*** Block opens ***

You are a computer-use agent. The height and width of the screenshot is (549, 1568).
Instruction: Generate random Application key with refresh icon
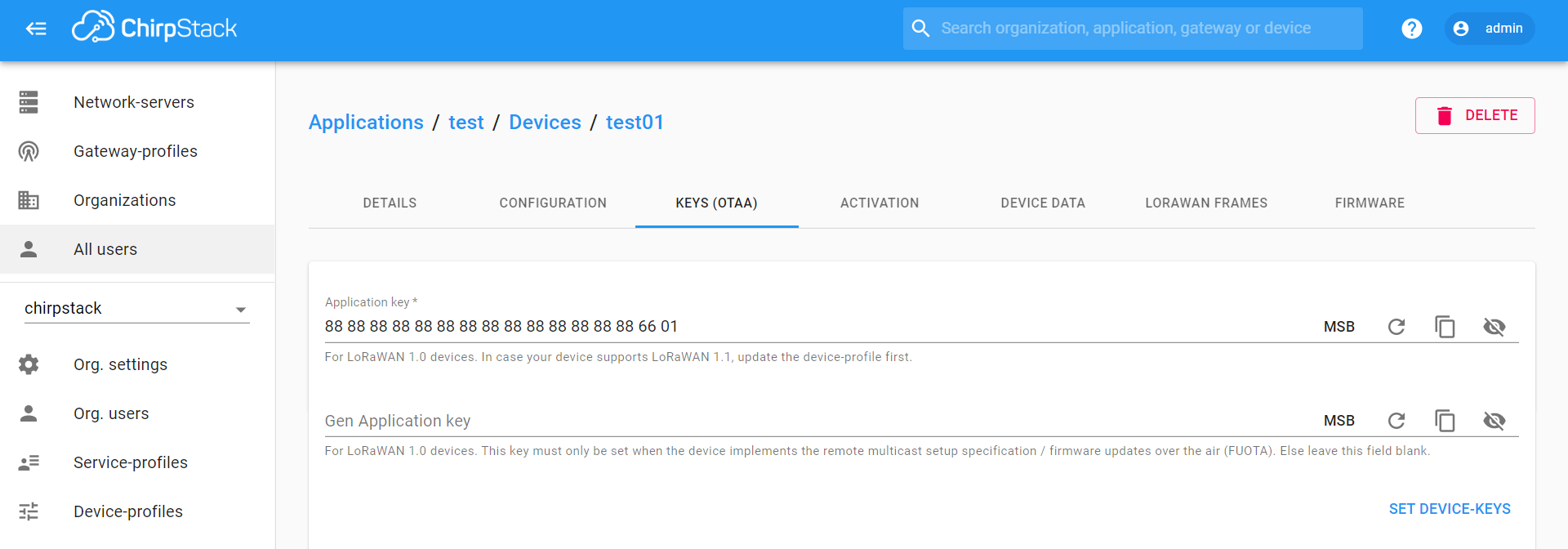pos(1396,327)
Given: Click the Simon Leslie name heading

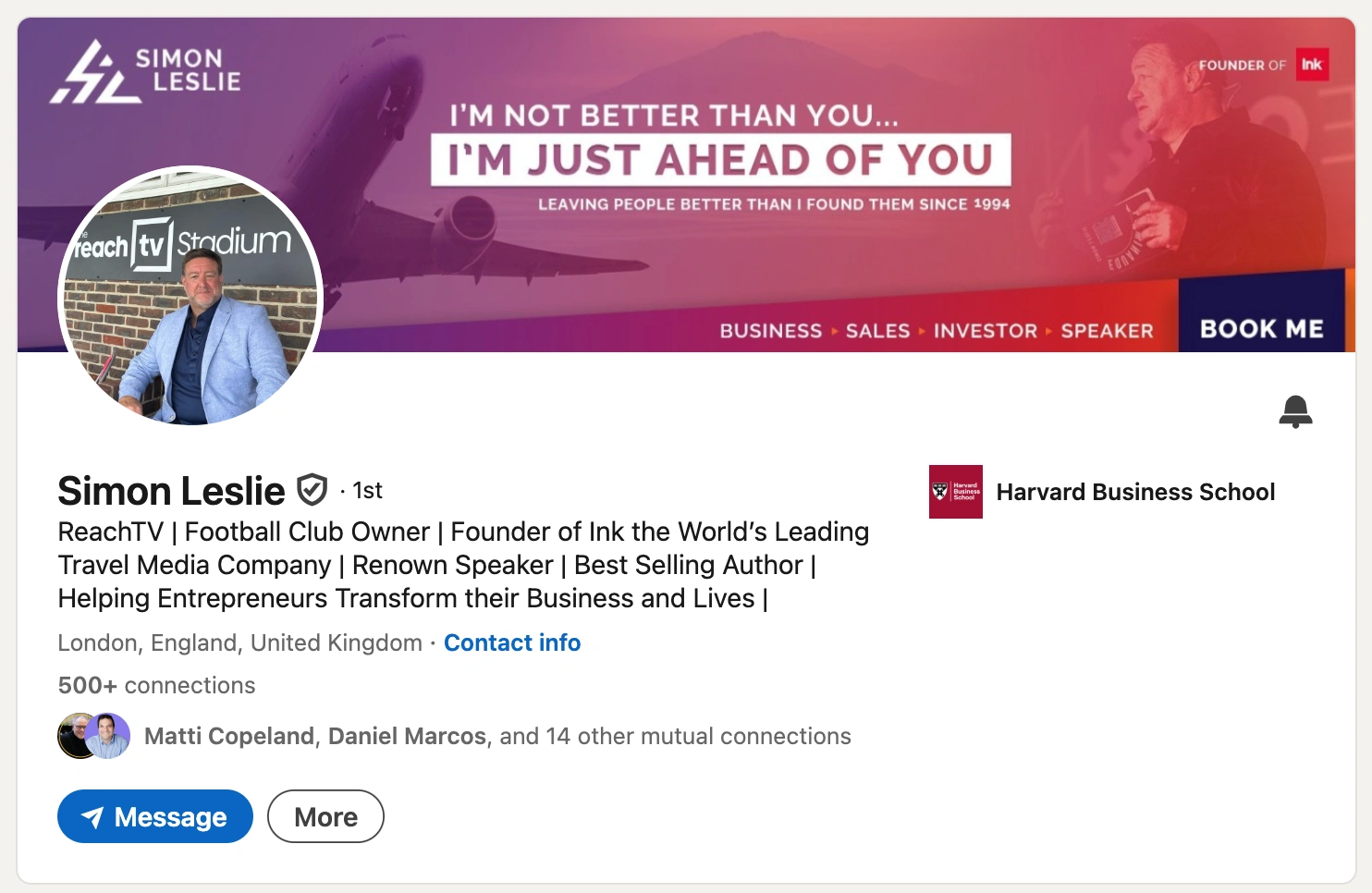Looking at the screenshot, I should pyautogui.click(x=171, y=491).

*** Block closes ***
*** Block opens ***

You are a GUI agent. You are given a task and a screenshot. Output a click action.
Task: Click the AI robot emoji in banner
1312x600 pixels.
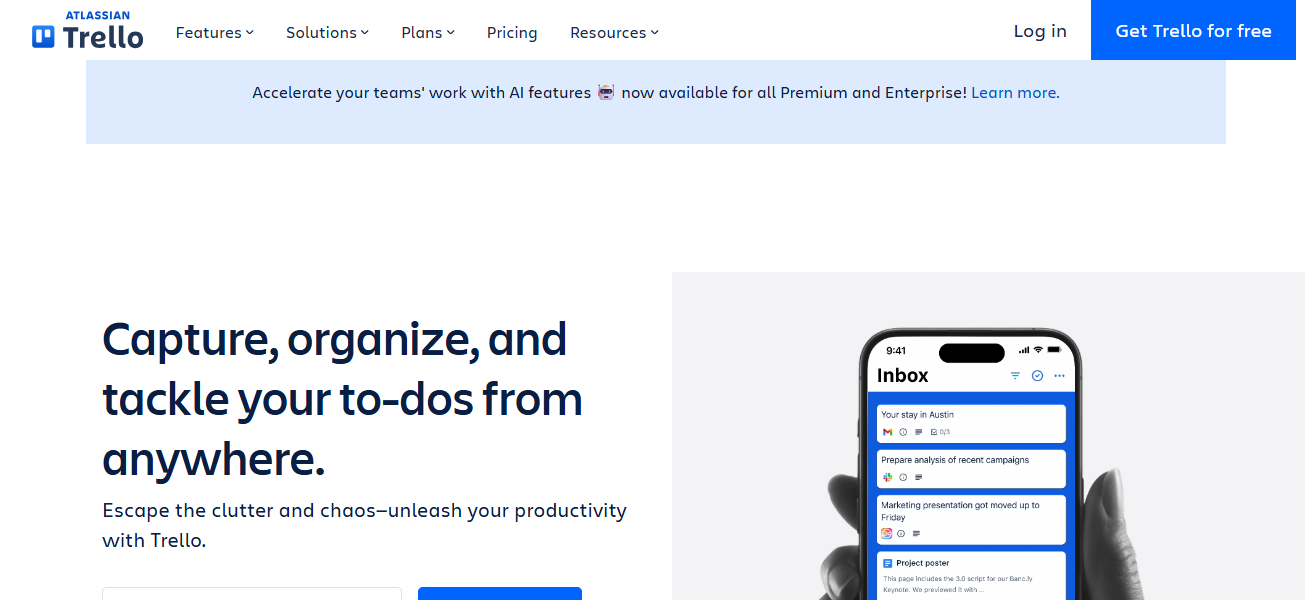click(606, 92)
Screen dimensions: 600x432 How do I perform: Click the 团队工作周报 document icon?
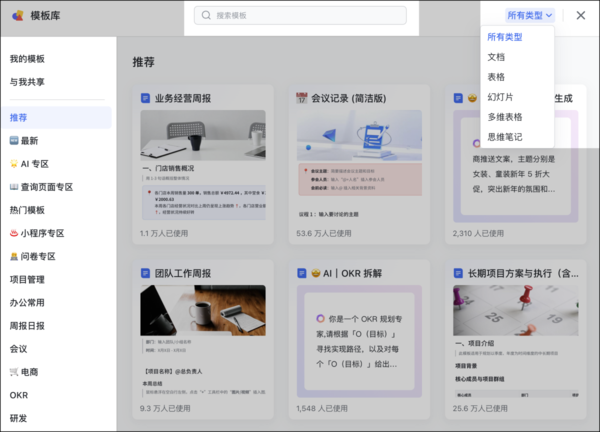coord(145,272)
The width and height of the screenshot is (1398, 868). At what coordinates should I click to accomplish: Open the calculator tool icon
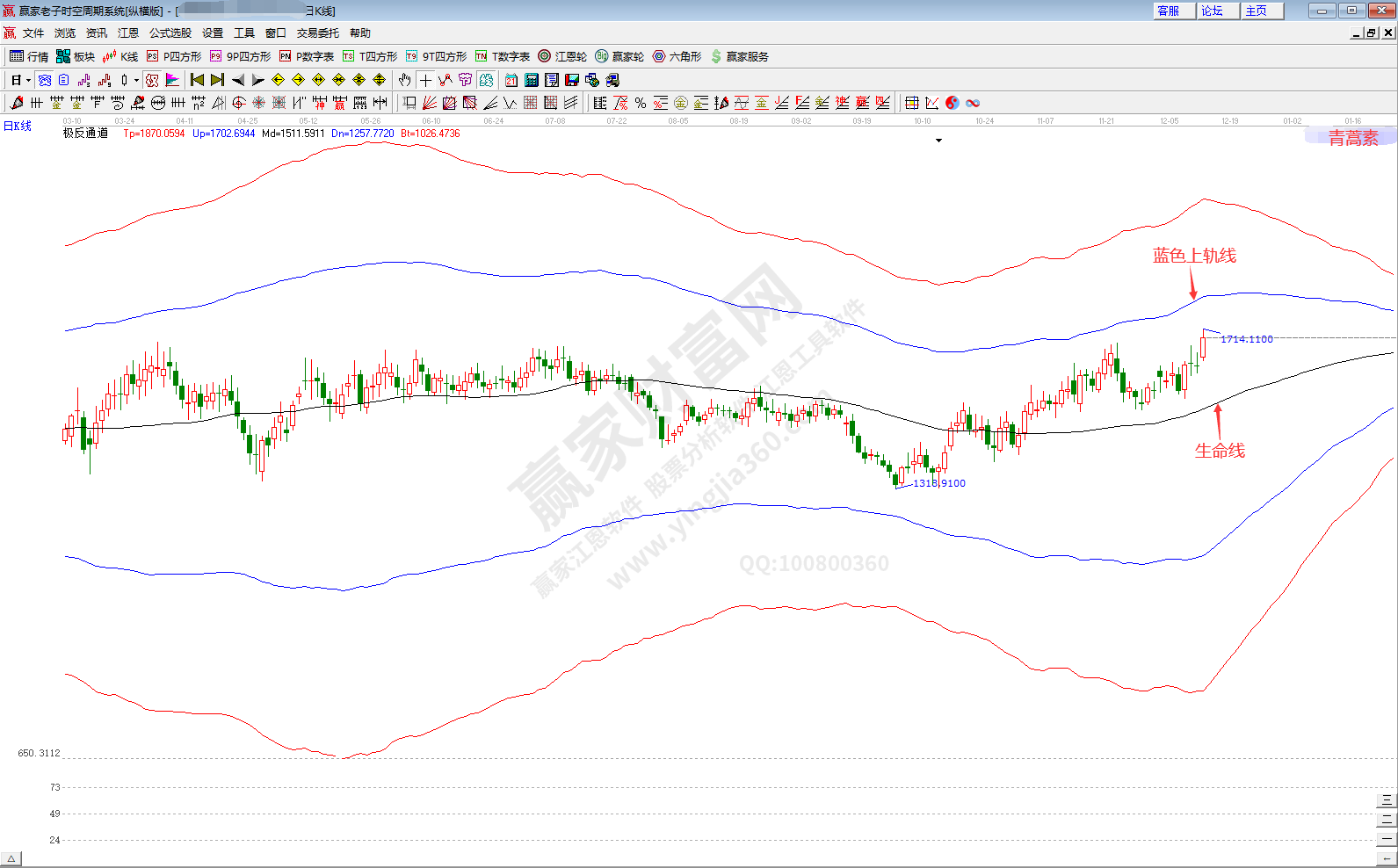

*** Block closes ***
*** Block opens ***

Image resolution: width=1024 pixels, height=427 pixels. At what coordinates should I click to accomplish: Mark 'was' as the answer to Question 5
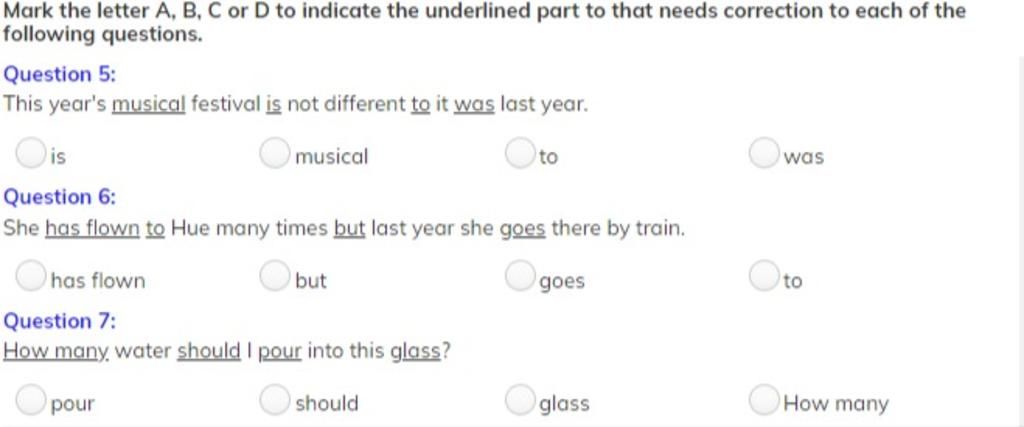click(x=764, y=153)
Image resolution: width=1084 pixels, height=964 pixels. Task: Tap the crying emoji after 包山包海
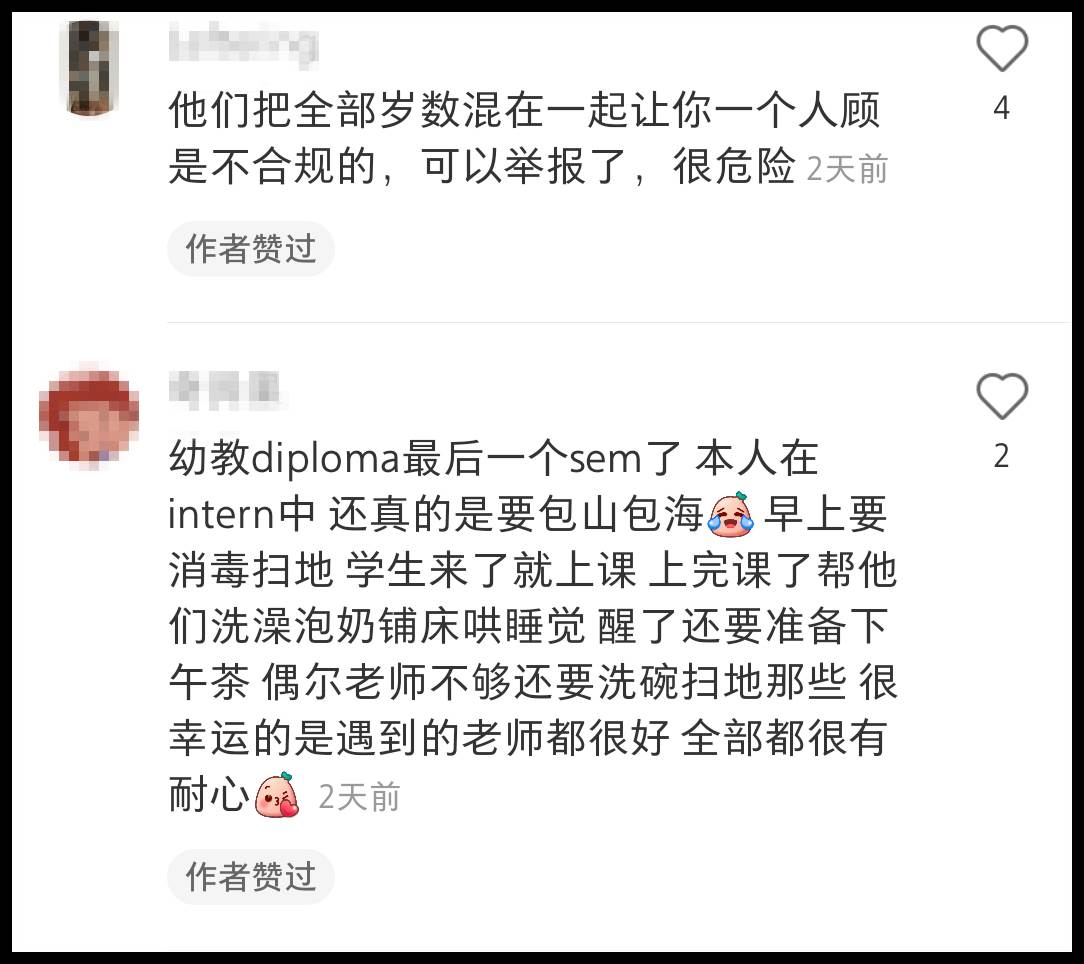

*** Block closes ***

**Task prompt:** Of the lines above, quote exactly those from the one with "Screen dimensions: 600x432" through the one with "The width and", ends included; pictures stay out.

**Result for this task:**
Screen dimensions: 600x432 How do I perform: Click the 团队工作周报 document icon?
coord(145,272)
The width and height of the screenshot is (1398, 868). At what coordinates should I click to accomplish: Open the calculator tool icon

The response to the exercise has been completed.